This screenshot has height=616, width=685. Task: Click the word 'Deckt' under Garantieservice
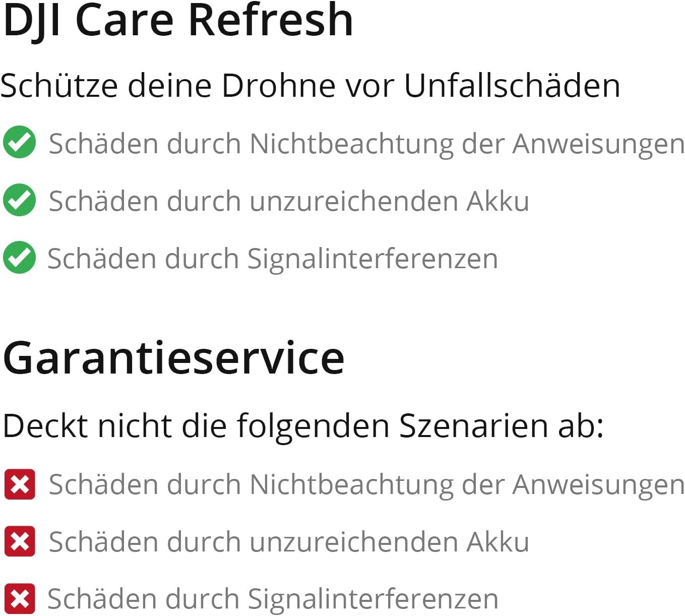pyautogui.click(x=46, y=425)
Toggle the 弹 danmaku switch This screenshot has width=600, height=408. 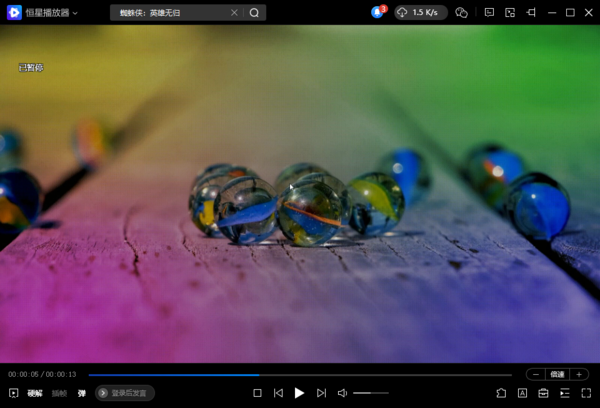(x=82, y=393)
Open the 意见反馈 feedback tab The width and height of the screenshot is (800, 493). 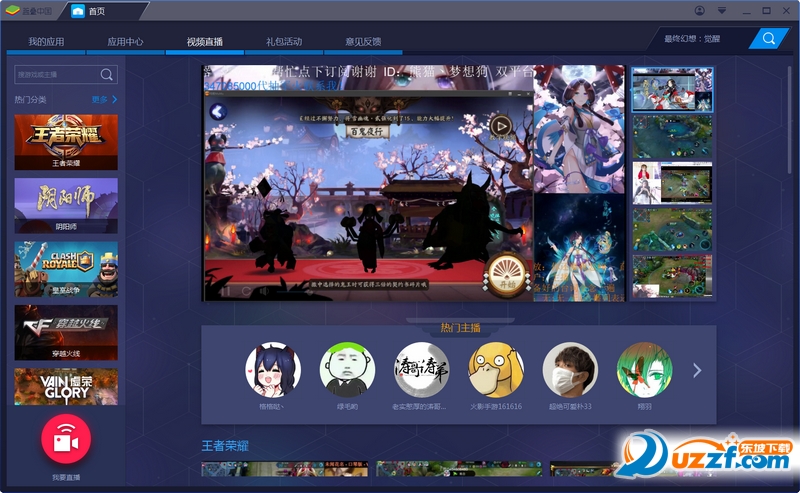tap(363, 42)
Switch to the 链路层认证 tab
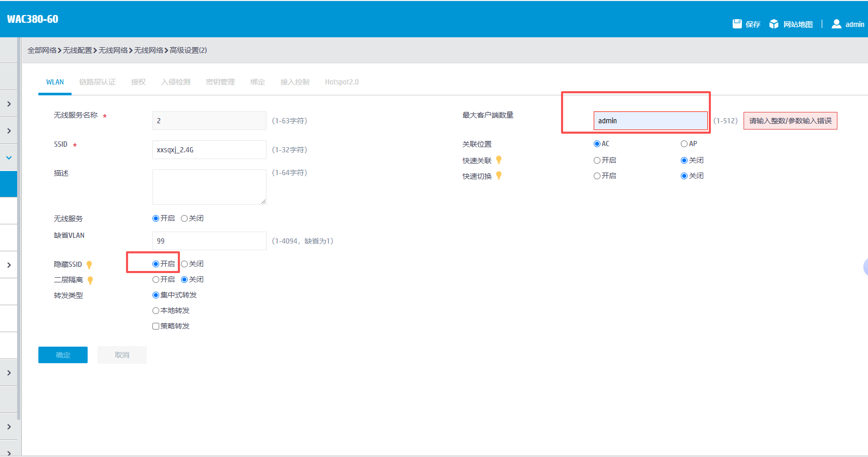The height and width of the screenshot is (457, 868). [x=97, y=82]
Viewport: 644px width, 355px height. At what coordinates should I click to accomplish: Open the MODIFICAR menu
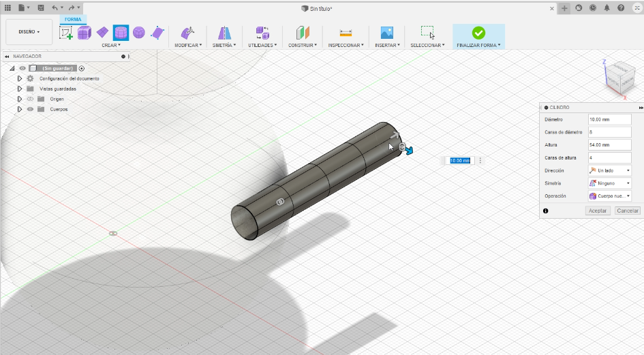[188, 45]
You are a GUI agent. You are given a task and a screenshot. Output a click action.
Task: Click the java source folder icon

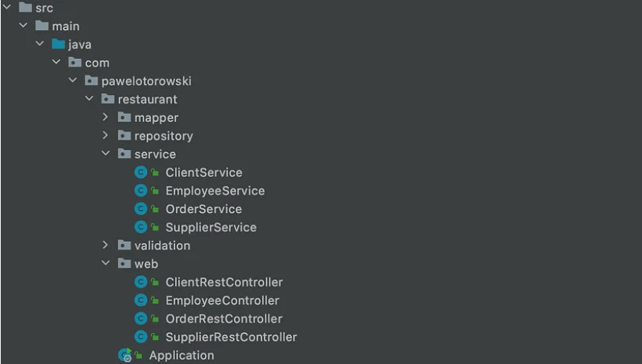point(58,44)
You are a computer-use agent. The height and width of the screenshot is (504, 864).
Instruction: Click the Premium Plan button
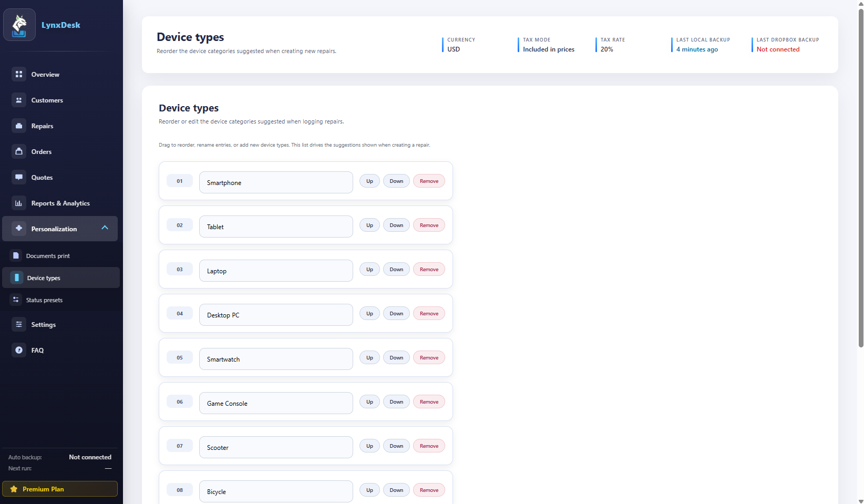click(x=60, y=489)
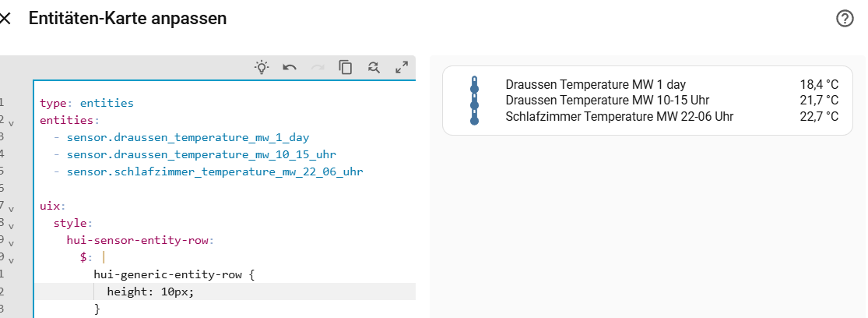Click thermometer icon of MW 10-15 Uhr
The height and width of the screenshot is (318, 868).
tap(474, 101)
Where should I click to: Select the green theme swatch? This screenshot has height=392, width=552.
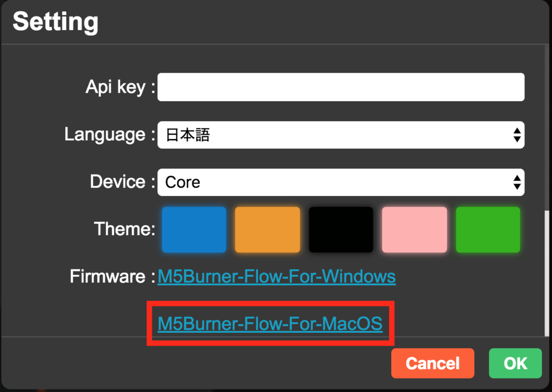click(x=487, y=229)
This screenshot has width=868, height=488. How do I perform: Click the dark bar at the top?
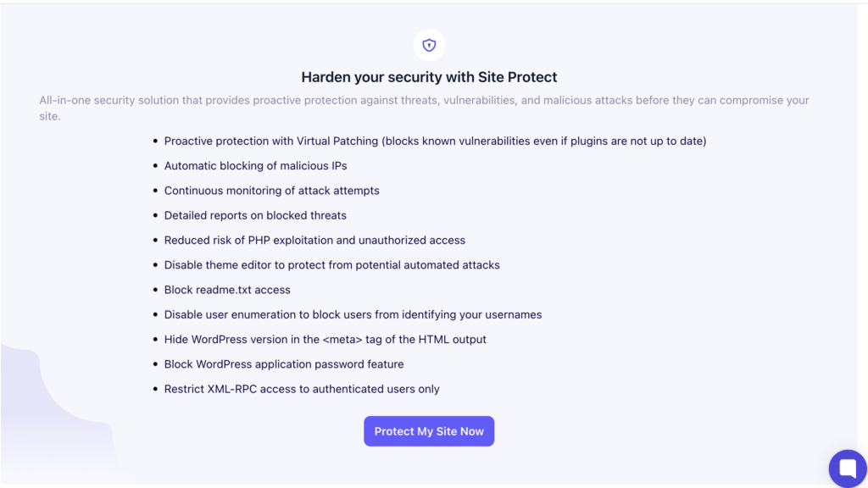pos(434,3)
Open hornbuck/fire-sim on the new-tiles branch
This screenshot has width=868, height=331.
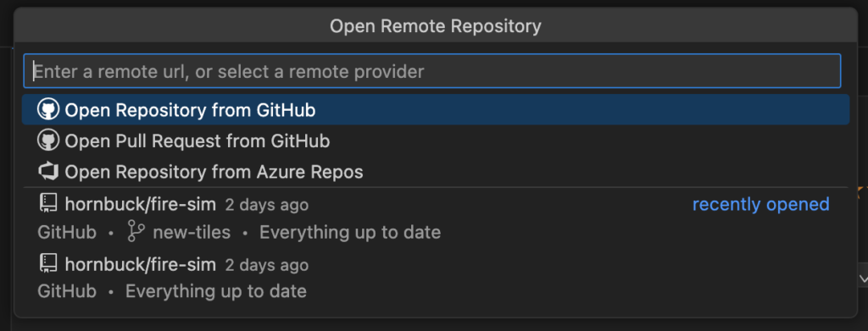[x=436, y=218]
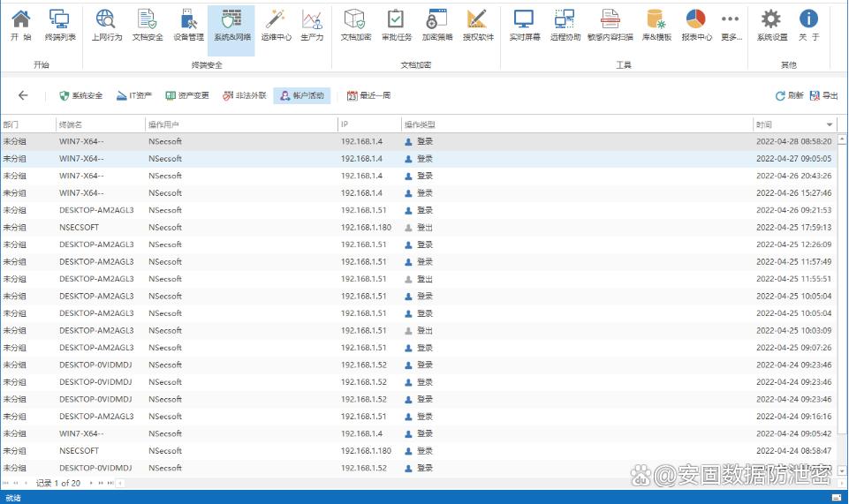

Exercise:
Output only the lines that run from the line containing "Task: Click the java source folder icon" to the last line of the data, exactly as they stand and without pictures.

Output for this exercise:
Task: Click the java source folder icon

point(58,44)
You are a computer-use agent. The height and width of the screenshot is (504, 864).
Instruction: Click the Premium Plan button
click(x=60, y=489)
Click thermometer icon of MW 10-15 Uhr
The height and width of the screenshot is (318, 868).
tap(474, 101)
Where should I click to: Select the green theme swatch? This screenshot has height=392, width=552.
click(x=487, y=229)
This screenshot has width=868, height=488. How do I perform: Click the dark bar at the top?
pos(434,3)
Open hornbuck/fire-sim on the new-tiles branch
This screenshot has width=868, height=331.
[x=436, y=218]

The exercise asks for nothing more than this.